**What to produce**
Reproduce the rows verbatim, from the first line through the line containing "will (x=405, y=161).".

==============================

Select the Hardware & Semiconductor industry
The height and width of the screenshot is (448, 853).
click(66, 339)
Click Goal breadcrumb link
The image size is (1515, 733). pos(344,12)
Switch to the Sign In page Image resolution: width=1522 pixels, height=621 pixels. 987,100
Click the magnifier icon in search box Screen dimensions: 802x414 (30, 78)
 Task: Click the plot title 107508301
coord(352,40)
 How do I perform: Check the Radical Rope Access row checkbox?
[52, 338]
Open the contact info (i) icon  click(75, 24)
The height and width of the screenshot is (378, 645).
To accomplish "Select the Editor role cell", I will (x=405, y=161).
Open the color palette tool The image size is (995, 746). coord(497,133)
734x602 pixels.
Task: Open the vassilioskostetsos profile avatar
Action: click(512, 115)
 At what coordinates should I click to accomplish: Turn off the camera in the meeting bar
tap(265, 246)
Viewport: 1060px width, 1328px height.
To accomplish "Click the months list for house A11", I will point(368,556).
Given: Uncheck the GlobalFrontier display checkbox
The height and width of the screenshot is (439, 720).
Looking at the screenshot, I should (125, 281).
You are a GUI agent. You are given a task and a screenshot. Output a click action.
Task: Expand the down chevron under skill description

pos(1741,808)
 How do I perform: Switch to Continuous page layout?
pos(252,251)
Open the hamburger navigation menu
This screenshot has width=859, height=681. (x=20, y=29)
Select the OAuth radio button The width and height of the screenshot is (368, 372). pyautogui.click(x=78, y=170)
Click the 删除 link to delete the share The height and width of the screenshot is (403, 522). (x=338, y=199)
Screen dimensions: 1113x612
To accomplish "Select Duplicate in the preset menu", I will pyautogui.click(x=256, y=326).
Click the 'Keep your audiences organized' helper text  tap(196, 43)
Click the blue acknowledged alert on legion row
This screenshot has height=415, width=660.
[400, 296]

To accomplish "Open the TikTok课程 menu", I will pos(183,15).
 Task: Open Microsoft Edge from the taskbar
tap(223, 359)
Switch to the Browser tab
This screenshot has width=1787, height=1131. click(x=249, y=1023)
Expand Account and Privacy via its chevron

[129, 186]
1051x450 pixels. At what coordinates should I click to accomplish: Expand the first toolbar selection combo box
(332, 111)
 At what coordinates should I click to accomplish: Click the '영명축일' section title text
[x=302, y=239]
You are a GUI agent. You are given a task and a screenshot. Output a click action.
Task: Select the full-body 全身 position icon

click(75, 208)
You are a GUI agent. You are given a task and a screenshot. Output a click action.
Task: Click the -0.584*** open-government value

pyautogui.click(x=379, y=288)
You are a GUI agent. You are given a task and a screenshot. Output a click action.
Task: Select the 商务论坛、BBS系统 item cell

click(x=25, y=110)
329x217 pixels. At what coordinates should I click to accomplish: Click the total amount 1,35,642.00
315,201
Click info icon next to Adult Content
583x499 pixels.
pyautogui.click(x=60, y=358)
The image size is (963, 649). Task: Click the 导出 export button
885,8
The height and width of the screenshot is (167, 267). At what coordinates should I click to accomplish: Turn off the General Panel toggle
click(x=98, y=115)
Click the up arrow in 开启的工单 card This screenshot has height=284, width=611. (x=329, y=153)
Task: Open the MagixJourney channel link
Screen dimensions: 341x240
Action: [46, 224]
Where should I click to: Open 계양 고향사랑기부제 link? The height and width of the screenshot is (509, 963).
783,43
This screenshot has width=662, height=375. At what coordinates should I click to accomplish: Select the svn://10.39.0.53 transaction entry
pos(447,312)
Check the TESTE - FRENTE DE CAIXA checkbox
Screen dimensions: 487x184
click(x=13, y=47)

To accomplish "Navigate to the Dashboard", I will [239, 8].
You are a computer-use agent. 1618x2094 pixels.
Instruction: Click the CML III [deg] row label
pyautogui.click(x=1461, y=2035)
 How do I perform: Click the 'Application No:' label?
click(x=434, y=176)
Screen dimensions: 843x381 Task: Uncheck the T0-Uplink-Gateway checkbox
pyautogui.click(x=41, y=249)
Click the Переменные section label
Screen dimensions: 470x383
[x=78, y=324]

==============================

**The output**
Select the Hardware & Semiconductor industry
The height and width of the screenshot is (448, 853).
click(66, 339)
Click Goal breadcrumb link
The image size is (1515, 733). pos(344,12)
Switch to the Sign In page Image resolution: width=1522 pixels, height=621 pixels. 987,100
Click the magnifier icon in search box Screen dimensions: 802x414 (30, 78)
 Task: Click the plot title 107508301
coord(352,40)
 How do I perform: Check the Radical Rope Access row checkbox?
[52, 338]
Open the contact info (i) icon  click(75, 24)
The height and width of the screenshot is (378, 645).
To accomplish "Select the Editor role cell", I will (x=405, y=161).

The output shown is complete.